* _ASSIGNMENT 1_
From the text on KN95 masks below, list every virus it names as one that these masks can resist.
* _ASSIGNMENT 2_
Extend the text on KN95 masks below with a few more sentences that pick up after its final sentence.

One key difference (included above) between medical and non medical KN95s is the requirement that the former be able to resist synthetic blood penetration. This is similar to the distinction that exists between disposable non medical and surgical masks. The reason for this difference lies in the fact that the medical versions of these masks should be capable of use in surgical or other situations in which there may be spraying of blood or other bodily fluids.
Uses Of KN95 Masks
Commercial / Industrial Uses
KN95 face masks are in widespread use in environments that pose a threat to workers’ well being. This includes environments with dust, paint thinner or other particles that could cause harm if inadvertently inhaled. As a result, they are widely used in industries such as mining and building construction or renovation.
Protection From Viral Or Bacterial Particles
KN95 face masks that comply with the GB2626-2006 standards are eligible for use as personal protective equipment (PPE). In this capacity, they will resist penetration by potentially harmful viral and bacterial particles.
Many viral and bacterial particles can be as small as 0.1 microns. However, they are transported on larger respiratory droplets such as those we emit while coughing, speaking, sneezing or even breathing. As a result, KN95 face masks, by blocking the larger respiratory droplets, can also resist penetration by viral and bacterial particles.
The demand for KN95 respirators for protection from viral pathogens has risen significantly in the past year. This is a result of the spread of the Covid-19 virus.
However, in addition to the Covid-19 virus, KN95 masks are capable of resisting penetration by other harmful pathogens. These include viruses such as avian influenza, Ebola and severe acute respiratory syndrome (SARS).

* _SUPPLIED MATERIAL_

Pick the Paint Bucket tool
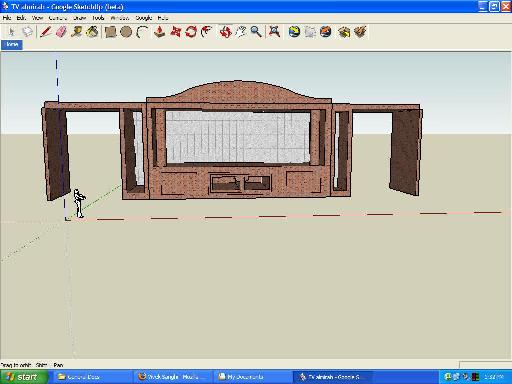This screenshot has width=512, height=384. tap(92, 32)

* _TASK RESPONSE 1_
Covid-19, avian influenza, Ebola, severe acute respiratory syndrome (SARS)

* _TASK RESPONSE 2_
Limitations Of KN95 Masks
As stated above, KN95 masks meeting the GB2626-2006 standard will filter 95 percent of non oil particles of size 0.3 microns or larger. However, these masks are not suitable for:
Use in environments containing oil particles such as cutting fluids, lubricants or glycerine;
Firefighting or other activities in which the atmosphere may be oxygen deficient;
Use in environments where hazardous gases or vapours may be present (since KN95s protect against particulate matter and not against vapours).
Guidelines issued by the US Centers for Disease Control and Prevention indicate that N95 respirators should ideally not be reused in environments with a high risk of contamination by viral or bacterial particles. This restriction is also applicable to KN95 masks as well as other N95 equivalent face coverings.
Even if they are not being used in environments with a high risk of contamination, users should not reuse KN95s indefinitely.
Instead, they should replace the masks within a specific period of time such as after 3-4 weeks of daily use. They should also be immediately replaced if they become wet or are soiled by any other foreign substances.
Finally, due to the risk of blood penetration, non medical KN95 masks should not be used in surgical or other environments in which the wearer may be exposed to spraying of blood or other bodily fluids.